As I stall my more substantive comments until Bennett’s book arrives I can at least begin with some remarks about the interesting introductory content posted at Peter Gratton’s blog Philosophy in a Time of Error :
My first impression of Bennett’s project after reading Peter’s outline and interview with Bennett was one of skepticism. It wasn’t clear to me that Bennett will be able to achieve what she seems to attempt: namely, a non-metaphysical, non-transcendent, refurbished immanent vitalism. Although, i suspect such skepticism is more about 'vitalism' in general than about Bennett's abilities. As Daniel Dennett has quipped, "Vitalism—the insistence that there is some big, mysterious extra ingredient in all living things—turns out to have been not a deep insight but a failure of imagination." [source] And all my past contacts with so-called vitalist thinking (mainly in Spinoza and Bergson) has left me with a sense that the ‘vitality’ of these accounts rely on some sort of theological projection – where God or an outside ‘something else’ bestows reality with its animating character.
However, Bennett’s approach seems intent stretching the discourse on vitalism by linking a wide range of theoretical movements in Continental philosophy and political theory - from Spinoza to Bergson to Deleuze and even Bruno Latour - and rethinking traditional notions of matter and life. While I’m not qualified or capable of assessing exactly how successful she is with this project, I remain skeptical about anyone’s ability to synthesize the best ideas flowing from all these thinkers while also jettisoning the most distracting. I will, however, remain open to the prospect that Bennett’s treatment of the issues and ideas will provide ample opportunity to prove me wrong. As Peter writes,
“What Bennett offers is a “vital materialism” that negotiates the difficult —some would say impossible —task of presenting a vitalism that comes unhinged from Spinozist teleologies of nature. She thus describes vibrant networks of change operating beyond and within human beings without providing a purposiveness to the separable matter of nature, either coming from human beings (anthropocentrism) or some divinity (ontotheology).” [source]
And, at the risk of giving up my game from the start, I’ll be most interested in any possible questions her descriptive encounters with more-than-human assemblages might raise for politics (broadly and practically conceived), rather than in her philosophical leanings per se. Here, too, Peter gives me hope when he writes, “Bennett’s book gains its vitality from her descriptions of the life of metal, the agency of food, and even the wrong way to read vitalism as she approaches recent debates over stem cell research.” [source]

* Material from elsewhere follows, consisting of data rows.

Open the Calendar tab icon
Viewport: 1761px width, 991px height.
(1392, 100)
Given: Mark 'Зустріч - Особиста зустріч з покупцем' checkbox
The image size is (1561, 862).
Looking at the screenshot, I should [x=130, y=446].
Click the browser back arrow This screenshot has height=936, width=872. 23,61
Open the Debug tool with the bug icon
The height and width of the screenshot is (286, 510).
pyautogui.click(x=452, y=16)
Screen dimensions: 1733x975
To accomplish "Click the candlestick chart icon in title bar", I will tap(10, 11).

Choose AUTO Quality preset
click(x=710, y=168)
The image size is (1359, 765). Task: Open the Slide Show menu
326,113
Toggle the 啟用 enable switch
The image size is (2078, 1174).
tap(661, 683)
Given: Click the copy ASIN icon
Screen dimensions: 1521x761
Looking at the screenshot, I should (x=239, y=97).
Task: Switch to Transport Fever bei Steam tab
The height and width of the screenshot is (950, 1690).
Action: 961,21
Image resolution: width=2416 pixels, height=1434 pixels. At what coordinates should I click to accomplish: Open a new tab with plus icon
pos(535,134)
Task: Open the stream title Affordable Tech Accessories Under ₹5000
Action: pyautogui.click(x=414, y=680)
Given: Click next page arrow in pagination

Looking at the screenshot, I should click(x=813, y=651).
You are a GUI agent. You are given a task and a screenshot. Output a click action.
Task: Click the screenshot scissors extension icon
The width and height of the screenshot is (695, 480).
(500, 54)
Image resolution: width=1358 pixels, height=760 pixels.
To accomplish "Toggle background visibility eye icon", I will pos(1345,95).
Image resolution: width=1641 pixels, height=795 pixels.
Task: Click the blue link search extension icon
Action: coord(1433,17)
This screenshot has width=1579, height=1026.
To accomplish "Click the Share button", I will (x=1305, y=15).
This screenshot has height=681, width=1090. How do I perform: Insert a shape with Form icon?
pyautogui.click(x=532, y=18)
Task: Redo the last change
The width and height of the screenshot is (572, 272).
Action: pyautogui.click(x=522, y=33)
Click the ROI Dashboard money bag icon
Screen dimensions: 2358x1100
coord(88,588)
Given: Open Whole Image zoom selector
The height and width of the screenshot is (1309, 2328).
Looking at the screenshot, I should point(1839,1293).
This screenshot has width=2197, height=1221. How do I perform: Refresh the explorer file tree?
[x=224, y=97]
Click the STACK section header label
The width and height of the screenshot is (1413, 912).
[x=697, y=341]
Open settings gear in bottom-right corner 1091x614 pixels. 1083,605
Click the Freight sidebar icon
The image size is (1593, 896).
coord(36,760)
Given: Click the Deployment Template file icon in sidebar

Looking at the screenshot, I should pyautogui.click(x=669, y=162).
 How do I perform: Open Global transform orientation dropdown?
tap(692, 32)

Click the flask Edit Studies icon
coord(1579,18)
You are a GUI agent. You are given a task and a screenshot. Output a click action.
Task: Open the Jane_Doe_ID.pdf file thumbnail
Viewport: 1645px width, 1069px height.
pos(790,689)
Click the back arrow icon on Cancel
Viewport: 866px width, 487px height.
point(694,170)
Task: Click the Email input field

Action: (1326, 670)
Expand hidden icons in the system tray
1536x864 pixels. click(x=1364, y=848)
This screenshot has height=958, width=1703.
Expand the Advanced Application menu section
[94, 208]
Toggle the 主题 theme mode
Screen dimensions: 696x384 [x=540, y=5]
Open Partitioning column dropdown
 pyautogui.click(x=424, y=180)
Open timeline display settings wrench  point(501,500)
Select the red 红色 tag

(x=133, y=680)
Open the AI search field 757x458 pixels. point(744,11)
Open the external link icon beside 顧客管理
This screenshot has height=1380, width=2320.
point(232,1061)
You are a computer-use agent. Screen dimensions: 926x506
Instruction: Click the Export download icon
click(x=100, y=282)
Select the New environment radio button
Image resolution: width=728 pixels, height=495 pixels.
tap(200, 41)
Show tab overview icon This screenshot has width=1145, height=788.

In a nutshell: my reading of Vibrant Matter is charged with an anticipation of encountering in Bennett’s prose any potential articulation and development towards an affective and therefore decidedly 'political' vocabulary of radical immanence. I'll be reading to see if Bennett's lines of reasoning provides some means to not only take the living properties and powers of the world and ‘things’ seriously, but also if she can develop a post-Cartesian description of human agency as it relates to the wider carnival of nature’s beings and becomings. If Bennett can navigate the rough seas of vitalist theory and ecological description she might just help provide some very important bridging work towards enacting, evolving and engaging the various realities, intensities and opportunities within our contemporary conditions. I look forward to the journey.